Genel olarak, en yüksek miktarda tatlandırıcı tükettiği tahmin edilen insanlar, tüketmeyenlere kıyasla herhangi bir kansere yakalanma riskinin mütevazı ama fark edilir derecede daha yüksek olduğu tahmin ediliyor – %13 daha yüksek. Bu ilişkili risk, aspartam ve asesülfam-K tüketenler için en büyüktü. Ve belirli kanserler arasında, meme kanseri ve kolorektal, mide ve karaciğer kanseri gibi obezite ile ilişkili olduğu düşünülen diğer kanserler için risk en yüksekti.

Yazarlar makalelerinde, “Bu sonuçlar, dünya çapında birçok yiyecek ve içecek markasında kullanılan yapay tatlandırıcıların kanserin önlenmesi için değiştirilebilir bir risk faktörünü temsil edebileceğini gösteriyor” dedi. yayınlanan Perşembe günü PLOS Medicine’de.

Orada bir uzun, karmaşık tartışma şekere hiç veya düşük kalorili alternatifler olduğu düşünülen yapay tatlandırıcıların sağlık üzerindeki etkileri üzerine. En ünlüsü, 2005 yılında İtalya’da bir araştırma ekibi tarafından fareler üzerinde yayınlanan bir araştırma, olası bir kanser riskinin arttığını bulmuştur.
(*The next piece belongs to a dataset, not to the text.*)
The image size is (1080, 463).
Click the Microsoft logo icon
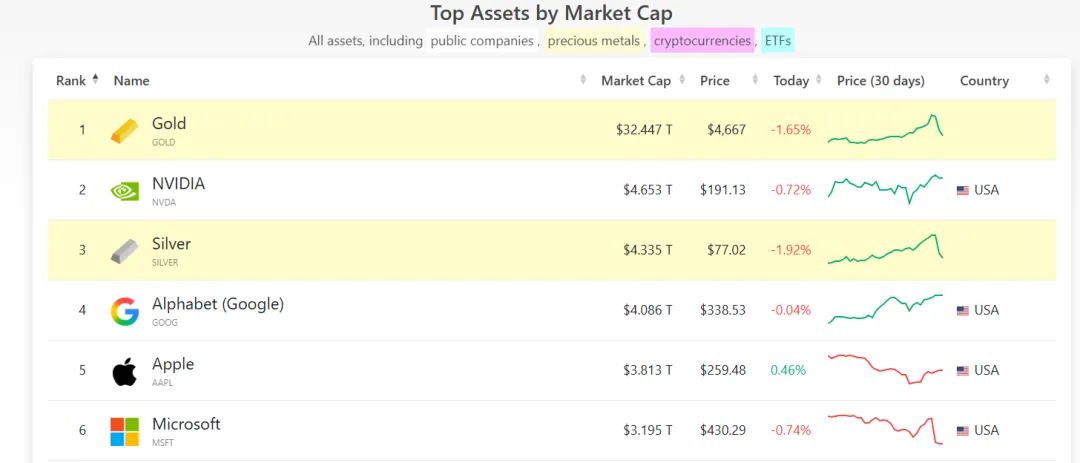pos(125,431)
Ancak aynı ekip tarafından yapılan bu çalışma ve sonraki çalışmalar, şiddetle eleştirildi diğer bilim adamları tarafından, kısmen gerçekçi olmayan büyük dozlar için ve kısmen de fareler insanlar için iyi bir vekil olamayabileceği için verildi. Genel olarak, yapay tatlandırıcıların insanlar için herhangi bir şekilde zararlı olup olmadığına dair veriler kesin olarak belirlendi. karışık. Şu anda, Gıda ve İlaç İdaresi düşünür aspartam gibi tatlandırıcıların “genel nüfus için güvenli” olması, aspartamın bir bileşenini kolayca metabolize edemeyen nadir durum fenilketonüri.

Tek bir çalışma, bir hipotez için ezici bir kanıt olarak görülmemelidir ve bu tür araştırmalar, yalnızca yapay tatlandırıcılar yemekle daha yüksek kanser riski arasında bir korelasyon gösterebileceğinden, nadiren bir sigara silahı olarak görülür. Bilim adamları, araştırmalarında görülen bağlantı için başka olası açıklamalar olduğunu bile belirtiyorlar. Örneğin, başka nedenlerle zaten kansere daha duyarlı olan kişilerin, diyet gazlı içeceklere veya yapay tatlandırıcılar içeren diğer ürünlere geçme olasılığı daha yüksektir.

Bununla birlikte, yazarlar, verilerin farklı analizlerini çalıştırarak bu bilinen sorunları açıklamaya çalıştıklarını ve yine de net bir bağlantı bulduklarını söylüyorlar. Ve genel olarak matematikleri, vücut kitle indeksi, yaş, fiziksel aktivite, sigara içme ve diğer diyet seçenekleri gibi birçok olası kafa karıştırıcı faktöre göre ayarlandı.

Avrupa Birliği’nin Avrupa Gıda Güvenliği Otoritesinin bir araştırma yürütmenin ortasında olduğunu belirtiyorlar. yeniden değerlendirme (diğer tüm gıda katkı maddeleriyle birlikte) yapay tatlandırıcıların güvenliğinin sağlanması. Bulgular son söz olmasa da, çalışmalarının EFSA ve diğer ilgili sağlık kurumları tarafından yapılan bu yeniden değerlendirmeye “önemli ve yeni içgörüler” sağlaması gerektiğini savunuyorlar.